3- Natrum Muriaticum
If there are too many heartbreaks, the person turns to silent grief, never crying except perhaps when alone listening to classical music. She doesn’t want to talk about her depression (except maybe with her very best friend). She feels worse when people try to console her because she just wants to be left alone. These people are easily offended, never forget what was done to them, and often dwell over the painful event, sometimes with great vindictiveness. Rather than committing suicide, they tend to crusade for a worthy cause as this improves their moods.
4- Phosphoric Acid
The person who needs it feels that her life is flat and all the sparkle has gone out of it. She is so depressed that she is indifferent to everything, even her own family, friends and activities she usually enjoys. She lies in bed with her face to the wall and the phone unplugged. She suffers from spaciness, a great loss of memory with difficulties finding the right word, drowsiness during the day and insomnia at night. This Phosphoric acid state is mainly found in teenagers who have homesickness (it’s absolutely the greatest remedy for these teenagers away from home for the first time), or in patients broken down from nerve strain after a longtime chronic illness like Chronic Fatigue Syndrome.
5- Sepia
The patient basically is worn-out, physically, mentally and emotionally. It can be from a particularly difficult pregnancy or from an arduous delivery. To the amazement of the family, the Sepia patient can be so depressed that she feels indifferent to her family, even her newborn baby. “Leave me alone,” they say, “I am utterly exhausted. I need a vacation, far away from the whole family, to be able to replenish my energy.” The poor Sepia patient has always been very dutiful but this attitude is precisely what brought her into a state of exhaustion and depression (“I’m having a nervous breakdown,” she may say). Now she feels that everyone wants a piece from her, her children, husband, and friends, and she can’t cope with the demands anymore. She may even say, “Shoot me because death must be better than this.”
6- Staphysagria
The main idea characterizing Staphysagria is suppression of emotions, particularly those centering around romantic relationship. Staphysagria is often given acutely for the physical effects of suppressed anger. Staphysagria anger is often so well suppressed that it is not only unexpressed; it is not even felt. She is a person who feels her problems belong to her alone. She would never presume to be a burden to others. Imagines insults. Great indignation about the things done by others or by himself, grieves about the consequences. Believes he will lose his fortune, his wife will leave him. Ailments from reserved displeasure. Very sensitive to what others say about her.
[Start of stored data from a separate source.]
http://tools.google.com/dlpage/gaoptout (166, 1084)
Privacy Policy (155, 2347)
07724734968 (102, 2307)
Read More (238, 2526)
Homoeopathy has many more great remedies for Post-Traumatic Stress Disorder like Arsenicum Album, Causticum, Calc. Carb, Nitric Acid, Nux Vomica, Pulsatilla, Thuja etc. each for a different set of symptoms and a different causative factor. Do you see now that homoeopathy is far superior to any Western drug because it is tailored to the patient? So, if you are ever depressed, run to your homoeopathic physician with your kind of stress or depression and he will find your remedy for sure.